Dorothea, who had dressed hastily in clothing dragged from Mrs. Bennett’s and couldn’t find a hat at all, eyed her with mingled emotions. Marielle Dickenson, so Ron Murray declared, was a good friend of Hare O’Hare’s. And, obviously, a woman of some means.
“The story’s all over town that he’s been murdered and thrown in the Charles River,” the vision went on miserably. “And I must admit, he looks dead enough.”
She might appear a great lady, but Irish rolled from her tongue and shone from her eyes when she gazed at Dorothea—an indefinable something visible despite the tears.
“It was a close thing last night. The doctor seemed to think the head injuries would carry him off.”

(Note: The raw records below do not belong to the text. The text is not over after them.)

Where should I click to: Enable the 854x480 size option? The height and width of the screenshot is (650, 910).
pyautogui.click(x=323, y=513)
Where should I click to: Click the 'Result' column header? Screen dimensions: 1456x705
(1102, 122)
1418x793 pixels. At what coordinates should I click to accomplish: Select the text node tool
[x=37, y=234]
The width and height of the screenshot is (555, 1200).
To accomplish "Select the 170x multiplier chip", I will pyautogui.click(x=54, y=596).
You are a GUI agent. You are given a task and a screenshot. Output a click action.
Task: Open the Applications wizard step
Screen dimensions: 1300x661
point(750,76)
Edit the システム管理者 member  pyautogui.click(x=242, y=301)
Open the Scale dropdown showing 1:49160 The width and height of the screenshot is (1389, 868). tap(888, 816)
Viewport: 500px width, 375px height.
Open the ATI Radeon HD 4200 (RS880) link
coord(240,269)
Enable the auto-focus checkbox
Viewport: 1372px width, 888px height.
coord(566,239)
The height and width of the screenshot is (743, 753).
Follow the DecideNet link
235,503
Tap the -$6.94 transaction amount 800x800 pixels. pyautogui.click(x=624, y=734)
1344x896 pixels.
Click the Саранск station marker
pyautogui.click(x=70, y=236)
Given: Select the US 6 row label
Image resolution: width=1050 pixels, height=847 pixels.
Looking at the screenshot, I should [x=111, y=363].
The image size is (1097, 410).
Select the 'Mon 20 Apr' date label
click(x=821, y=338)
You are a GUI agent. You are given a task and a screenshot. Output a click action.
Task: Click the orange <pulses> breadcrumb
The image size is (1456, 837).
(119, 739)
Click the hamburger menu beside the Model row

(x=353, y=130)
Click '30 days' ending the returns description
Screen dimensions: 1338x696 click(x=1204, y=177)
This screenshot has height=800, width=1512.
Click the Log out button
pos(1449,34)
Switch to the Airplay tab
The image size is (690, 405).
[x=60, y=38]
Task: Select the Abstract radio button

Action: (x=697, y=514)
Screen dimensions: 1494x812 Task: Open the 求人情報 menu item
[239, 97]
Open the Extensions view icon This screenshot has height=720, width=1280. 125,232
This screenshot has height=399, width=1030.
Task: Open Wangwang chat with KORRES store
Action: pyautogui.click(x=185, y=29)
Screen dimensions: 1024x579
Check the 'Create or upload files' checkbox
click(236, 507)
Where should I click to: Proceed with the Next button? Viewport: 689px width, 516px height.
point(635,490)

“So—you’re she? The woman in his life? And you’re also the one who wrote those marvelous stories. It’s all anyone’s talking about, and nearly a riot out there. Won’t be long till he’s located. What then?”
“I believe all this was orchestrated by management at the Guardian.”
Marielle’s eyebrows flew up. “So what’s to be done?”
“I mean to expose them. I’ll go there this afternoon and resign, and then I’ll take my story to the Herald.” Dorothea indicated the sheets of paper on the table beside the bed. “But I need someone to accompany me—someone of unimpeachable credentials.”
“Me?” Marielle’s eyebrows soared higher still. “Mr. Dickenson will have a fit.”
“If you’re not willing…”
“I didn’t say that. I’d love to take on those hate-mongers at the Guardian, with their lies. I have to say, I was that surprised at them running a series of stories putting someone like Hare in a good light. But they were just selling papers.”
“I believe they were behind the attack.”
“If you’ve a way to bring the bastards down, count me in.”
“Mrs. Dickenson, if you don’t mind me asking—what’s Hare O’Hare to you?”
Marielle smiled tenderly. “You mean, Timmy? That’s the name he went by when we first met, you know. We were in service together. Ah, don’t look so surprised; I was naught but an Irish lass laying the fires and scrubbing the pots of those better than me. Only they weren’t better.” She glanced at the man in Ron’s bed. “He may well be. And you. But in any case, I love him like a brother, if that satisfies you.”
“I have three brothers. They’re maddening, but I’d give my life for them.”
“Or your reputation? You’ve no idea what it’s like out there, Miss Sinclair. The city’s gone mad. But if you—or he—need me, I’ll stand by your side.”
“Then, Mrs. Dickenson, better gird yourself up for a battle.”